#### YOUR OBJECTIVE
Copy the material from its first line through the line containing "pos(545,966)", replacing "combo box" with "dropdown" and leaving everything else unchanged.
# START OF MATERIAL PROVIDED
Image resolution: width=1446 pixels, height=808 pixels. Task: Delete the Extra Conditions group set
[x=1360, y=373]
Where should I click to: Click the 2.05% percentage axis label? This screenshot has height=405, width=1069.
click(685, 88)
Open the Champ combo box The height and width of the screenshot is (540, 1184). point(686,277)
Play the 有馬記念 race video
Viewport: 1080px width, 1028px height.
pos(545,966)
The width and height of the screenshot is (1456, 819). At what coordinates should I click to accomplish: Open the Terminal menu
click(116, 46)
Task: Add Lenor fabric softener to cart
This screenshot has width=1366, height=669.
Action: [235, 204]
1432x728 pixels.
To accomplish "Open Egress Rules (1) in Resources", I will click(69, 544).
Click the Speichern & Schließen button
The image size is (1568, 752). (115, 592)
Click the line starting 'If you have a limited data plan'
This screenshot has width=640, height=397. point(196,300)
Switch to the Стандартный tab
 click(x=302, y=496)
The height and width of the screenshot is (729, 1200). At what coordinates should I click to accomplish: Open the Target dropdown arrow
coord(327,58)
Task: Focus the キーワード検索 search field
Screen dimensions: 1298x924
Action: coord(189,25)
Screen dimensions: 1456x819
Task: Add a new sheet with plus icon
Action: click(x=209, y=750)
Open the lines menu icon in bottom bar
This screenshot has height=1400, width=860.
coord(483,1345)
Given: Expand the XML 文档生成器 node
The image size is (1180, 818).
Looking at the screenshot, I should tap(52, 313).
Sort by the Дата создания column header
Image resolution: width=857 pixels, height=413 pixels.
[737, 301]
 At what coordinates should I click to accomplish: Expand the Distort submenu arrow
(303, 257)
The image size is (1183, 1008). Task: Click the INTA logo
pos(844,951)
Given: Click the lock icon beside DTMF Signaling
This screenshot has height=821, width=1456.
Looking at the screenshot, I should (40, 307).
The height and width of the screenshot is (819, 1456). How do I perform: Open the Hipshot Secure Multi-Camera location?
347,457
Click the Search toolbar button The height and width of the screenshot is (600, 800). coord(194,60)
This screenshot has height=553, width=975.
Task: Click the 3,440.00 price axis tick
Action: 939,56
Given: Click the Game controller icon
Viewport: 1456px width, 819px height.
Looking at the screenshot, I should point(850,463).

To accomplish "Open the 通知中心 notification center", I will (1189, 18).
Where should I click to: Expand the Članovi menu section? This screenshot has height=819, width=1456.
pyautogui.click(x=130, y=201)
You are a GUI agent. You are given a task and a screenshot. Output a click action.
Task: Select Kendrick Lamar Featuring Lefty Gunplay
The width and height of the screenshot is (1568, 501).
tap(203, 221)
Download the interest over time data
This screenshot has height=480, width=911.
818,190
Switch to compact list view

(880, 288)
# END OF MATERIAL PROVIDED
#### FULL ANSWER
Image resolution: width=1446 pixels, height=808 pixels. Task: Delete the Extra Conditions group set
[x=1360, y=373]
Where should I click to: Click the 2.05% percentage axis label? This screenshot has height=405, width=1069.
click(685, 88)
Open the Champ dropdown The height and width of the screenshot is (540, 1184). point(686,277)
Play the 有馬記念 race video
Viewport: 1080px width, 1028px height.
pos(545,966)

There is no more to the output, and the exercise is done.